CAVUTO:  But it's just as bad on your side, right, Congressman?  I give you credit.  You're still going to go to these events.  You went to the inauguration.  You didn't vote for the guy.  And that's the way it goes.

But it's rare -- it shouldn't be rare that your behavior is deemed rare.

POLIS:  Well, there were Republicans that denied Obama was qualified for the presidency, saying he wasn't born here, up until he left office.

And that wasn't the majority of Republicans.  So, I don't think this is. Again, the majority of Democratic officeholders realize we need to work to improve the lives of our constituents.

CAVUTO:  I don't remember 70 of them not going to his inauguration.  You know what I'm saying?

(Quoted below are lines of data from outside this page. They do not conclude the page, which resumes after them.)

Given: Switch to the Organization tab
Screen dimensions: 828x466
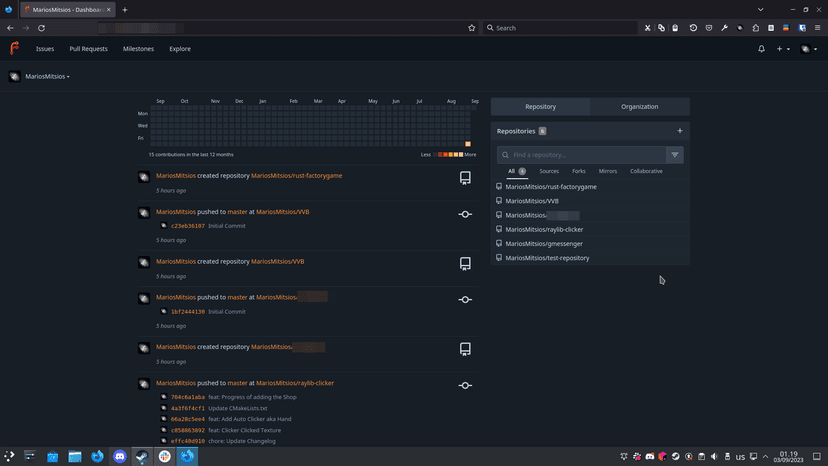Looking at the screenshot, I should pyautogui.click(x=639, y=106).
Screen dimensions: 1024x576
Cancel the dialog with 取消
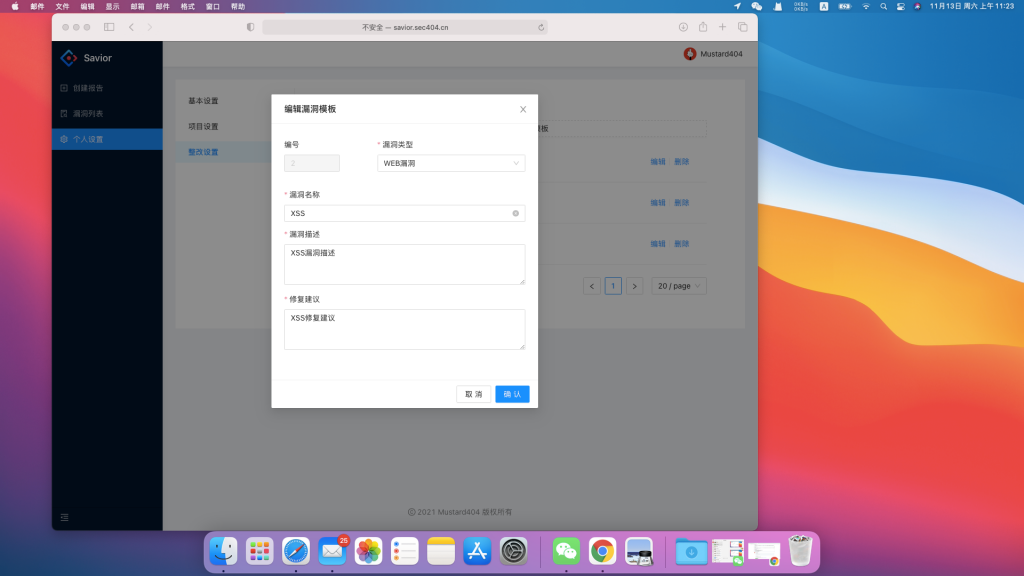[472, 394]
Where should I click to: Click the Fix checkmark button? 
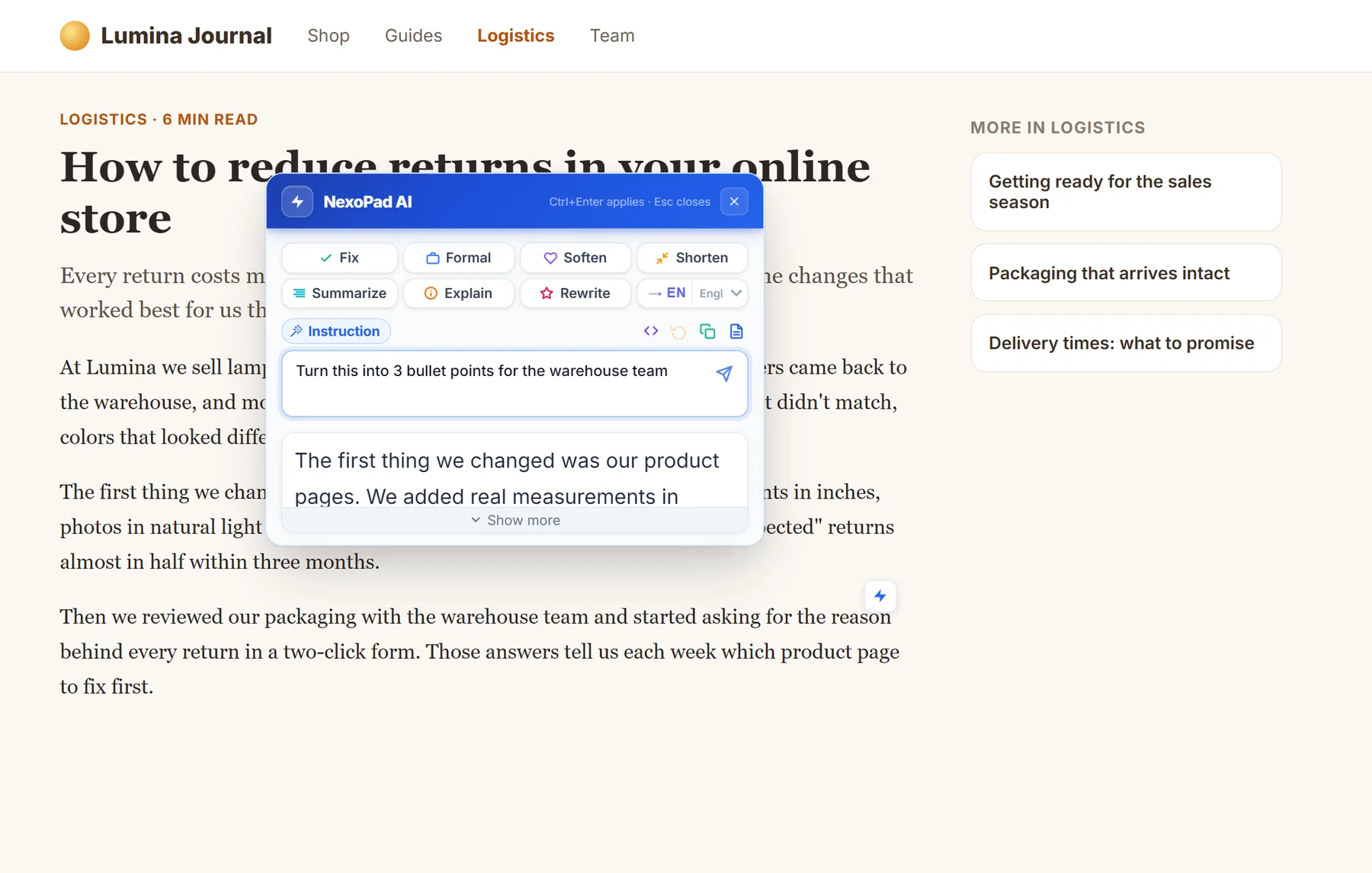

POLIS:  Well, I remember one shouting "You lie" in the middle of a speech. So, two wrongs don't make a right.

(CROSSTALK)

CAVUTO:  See what I'm saying?  And you're --and maybe with good reason, you're going back on an incident that torqued you off.  And you can't get over it, you can't forget it.

They're going back and remembering how the president was trying to push his Supreme Court choice on them.  And they used a Biden rule, they said, that then Senator Biden wanted for a president in his final year not to have a Supreme Court justice.  And so on and on and on we go.

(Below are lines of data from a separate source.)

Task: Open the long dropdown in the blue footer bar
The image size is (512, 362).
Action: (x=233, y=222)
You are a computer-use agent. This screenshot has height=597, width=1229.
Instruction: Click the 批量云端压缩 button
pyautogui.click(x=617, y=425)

And I think we can go back to the Old Testament and the see this stuff. What I'm wondering is, how are we going to move the ball forward here if both sides apparently loathe each other?

POLIS:  Well, as you know, Neil, it's not so much personal.

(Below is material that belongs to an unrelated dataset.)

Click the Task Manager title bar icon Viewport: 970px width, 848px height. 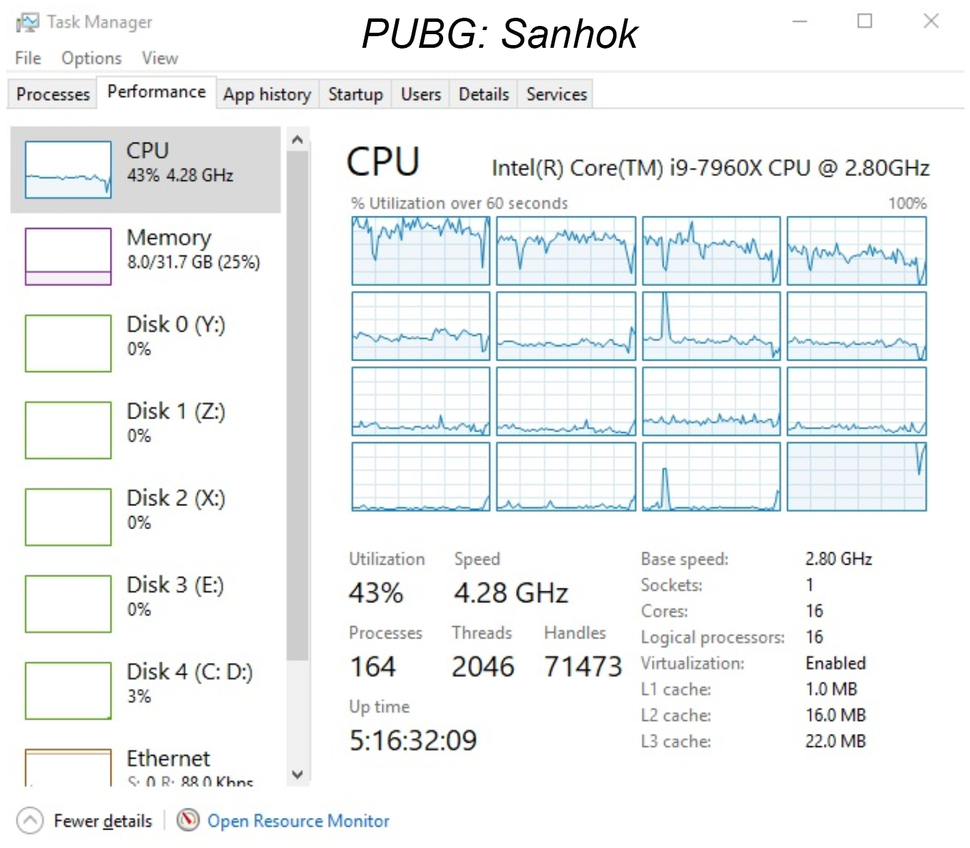29,20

Democratic, Republican members of Congress get along fine.  But what you have is, this institutional Hatfield and McCoy sentiment coming from our constituents, where the base of both sides doesn't want people to get along.  But the majority of Americans, I feel the majority, they are in the middle.  They actually do want both sides to get together.

CAVUTO:  But do you feel that pressure in your own district?

And I have asked Republicans the same thing, even reaching out to the other side is deemed a weakness and there will be hell to pay at the polls if they illustrate or demonstrate any of it.

POLIS:  I got, as I said, hundreds of calls telling me to boycott the inauguration.  I think I can count on one hand the number of calls I got saying, go to the inauguration.

And I think it would be the converse for many of my friends on the Republican side.  So, the pressure from the base is clear not to cooperate. So, what needs to happen is, the majority of the Americans in the middle, they need to start calling in and saying, we want you guys to work together, because that is what will change the result.

CAVUTO:  Well, then when you hear -- and I -- when you hear some on the Senate side here, Democrats who even wouldn't sit in on the hearings for hoping that that it would delay these Cabinet appointments, and further some sight unseen rejecting his President Trump's Supreme Court choice, just as payback or whatever, how do you respond to that?

If you're Republicans and you're saying we want to work with the other side, and now they're not even going to the meetings, it's weird, right?

POLIS:  You know, it's what people need to hear from their constituents.

Senators, representatives, too often, we hear from our base don't talk to the other side, don't with work with them.  And even though I feel -- I think you do too, Neil -- that most Americans don't feel that way, they want the parties working together, those folks don't call in.  Those folks don't have marches, right?

(CROSSTALK)

CAVUTO:  But I think still they're the silent majority, to your point.

I think they -- they just look at this.  They can't believe what's going on and just saying, we're not going to punish you if you're a human being and you try to get stuff done.

The way I liken it, Congressman, is, the country has this big old inbox, right, piled with stuff that is now like as high as the Empire State Building.  And I'm all for just moving into that inbox and getting stuff done and out, right?

POLIS:  Well, Neil, the Russians have already hacked that inbox.

CAVUTO:  And here we go with the Russians.  All right.

All right, sir, thank you very, very much.  Hope springs eternal, though. Have fun at the whatever.

It's not a State of the Union maybe.  Did you know that?  It's an address before Congress, but not a State of the Union with President Trump on the 28th of this month?  I think the 28th.